March 5, 2010 at 3:58 pm
petebrook
Jennifer
I think a photographic standpoint might be an exercise in futility as far as telling the stories of homeless people is concerned. After all we can see homeless men, women and children in any city we visit.
I think local journalism is the best at delivering their stories but in that context, photography usually becomes illustration for the article.
I remember speaking to a photojournalist from Sacramento about photo essays on tent cities and he was very ambivalent saying that they didn’t describe at all the reasons people had ended up there.
It’s a very tough one and a good point you raise. Why hasn’t there been respected coverage of homelessness in photography?
Maybe there has?
A piece on Don McCullin’s work from the 1980s recently aired on BBC. It is definitely worth sitting down to: http://news.bbc.co.uk/2/hi/programmes/newsnight/8471292.stm
I guess I admire programs such as that by Sixth Street Workshops in San Francisco which enable the homeless to represent themselves: http://www.sixthstreetphoto.net/
I also admire photographers such as Tony Fouhse (http://tonyfoto.com/#/PERSONAL/USER%20Men/1) and Zoe Strauss (http://zoestrauss.blogspot.com/) who form long-lasting bonds with their subjects.
Of course, not all of Fouhse and Strauss’ subjects are homeless, but they are chronically poor and may have at some time domiciled in pitifully poor conditions.
March 5, 2010 at 7:30 pm
Pala
In response to the contents of the first link (to the MOG blog post):
To me the article boils down to: what is the correct mode for photojournalism? Assuming that photojournalism is to tell a story that informs the audience, can it do so using visual motifs that have become archetypal? If the images we see are all so recognizable then can they serve any purpose beyond necessary decoration for their article?
To clarify ‘my’ point: I’ve no background in media. My interest in this is as a citizen. My response to a lot of the images I see in pop-media is a peculiar shade of incredulity. Not because I don’t believe that there is something going on. Nor is it to do with being suspect of journalists’ ethics. Rather it is because I find myself wondering about everything that’s left outside the frame.
My issue is not plainly with being lied to. My issue is that even without lying, the photographs and the news-people are arbitrating the dimensions of the frame and consequentially of the story. To a certain extent I’d rather that some photojournalism be removed from the responsibility of telling the story. This purpose for photojournalism, I imagine, could become merely the collection of substrate with which stories can be sought.

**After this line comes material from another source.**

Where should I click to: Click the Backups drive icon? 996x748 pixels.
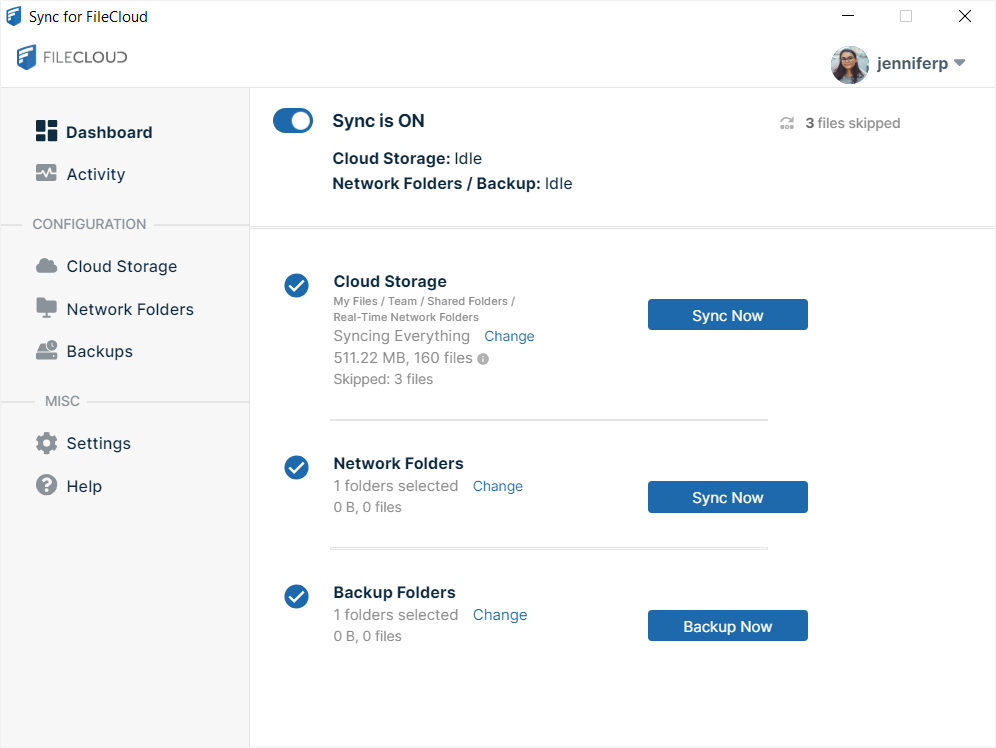[x=46, y=351]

To clarify again: I am not worried that some cabal of photojournalists are conspiring to hide the truth. Rather I feel that there is room for both photojournalists as storytellers and photojournalists as blind recorders. Without the latter, the former’s photographs are appearing from within a void.
March 5, 2010 at 7:42 pm
Pala
I should say: the connection between the last three paragraphs of my comment and the blog post:
I feel that part of the problems MOG suspects in the photojournalism he sees is related to a more general issue with photojournalism, namely that the audience has no opportunity to view its context, to see what sits outside its frame. A recognizable motif is only a problem if it is anchorless, in which case it becomes, to an audience, blurred together with similar images.